Sunday, July 18, 2010

Reforming Police = Bending Granite

Police reform - It's not rocket science

Last blog I talked about confusing messages from police agencies about their operating philosophy. Are they one thing, or are they another? Does it matter?

Yes, it does. First, it is too easy to get sidetracked by all the crime prevention jibberish showing up nowadays. Police agencies need to be properly informed about what works, what doesn't, and what role to play. Last year Gerry Cleveland did a guest blog here about the Guardians versus the Vanguard that spells this out.

Second, SafeGrowth and crime prevention types get help (or not) directly from their local police services. In marginal agencies that help will be limited to patrol or enforcement crackdowns - important in a few cases, but not many.

With exemplary agencies SafeGrowthers will receive a full range of prevention services, crime analysis, sophisticated problem-solving as well as enforcement.

The difference between the marginal agency and the exemplary agency is night and day. And while the choice for prevention practitioners is a simple one, unfortunately they may not have the choice.
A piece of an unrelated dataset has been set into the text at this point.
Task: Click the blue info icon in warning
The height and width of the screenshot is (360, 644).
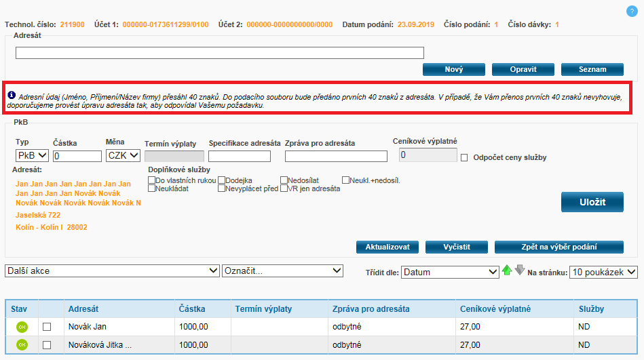Action: pyautogui.click(x=12, y=96)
Sadly, some police agencies are still mired in the muck of obsolete methods, or worse, choose to de-evolve to by-gone philosophies.

What are those philosophies?

The first cops - British bobbies - walked the beat. They knew who was who and what was what. The American version of that in the late 18th and early 19th century was the standard bearer of early peace-keeping. They were, at least by some accounts, part of the community. They are a distant echo of today's community policing, but lacking the technological sophistication and training emerging from the "professional" era.


For reasons of training, quality and anti-corruption, a whole new kind of policing grew up in the early 20th Century - professional policing that focused on "law enforcement". Cops were taken off the beat and placed into patrol cars. Removed from the lives of everyday people, they were dispatched to trouble spots via radio (today, computer dispatch).

In the 60s professional law enforcement came under attack for being too removed from the everyday citizen. Police were not a part of the community. Out of touch with popular sentiment and ineffective at preventing crime, professional law enforcement got a black eye. It turns out, only a small part of policing deals with enforcing laws. Most of it is about keeping the peace, community safety and solving neighborhood problems.


That led to the community policing and problem-solving (COPPS) movement. My favorite part of COPPS is problem-oriented policing (POP).

Over the past few decades much fruit was born from POP collaborative police/community strategies. They solved difficult problems like robbery, violence, and burglary. For samples look no farther than the clearinghouse-of-everything-POP at the website of the Center for Problem Oriented Policing. I blogged on last year's award winner about cutting motel crime in California.

This year's batch of POP projects is now working through the adjudication process. As a screening judge on the POP awards panel I can tell you there are some remarkable projects this year.

If you get a chance to attend the POP Conference, do so.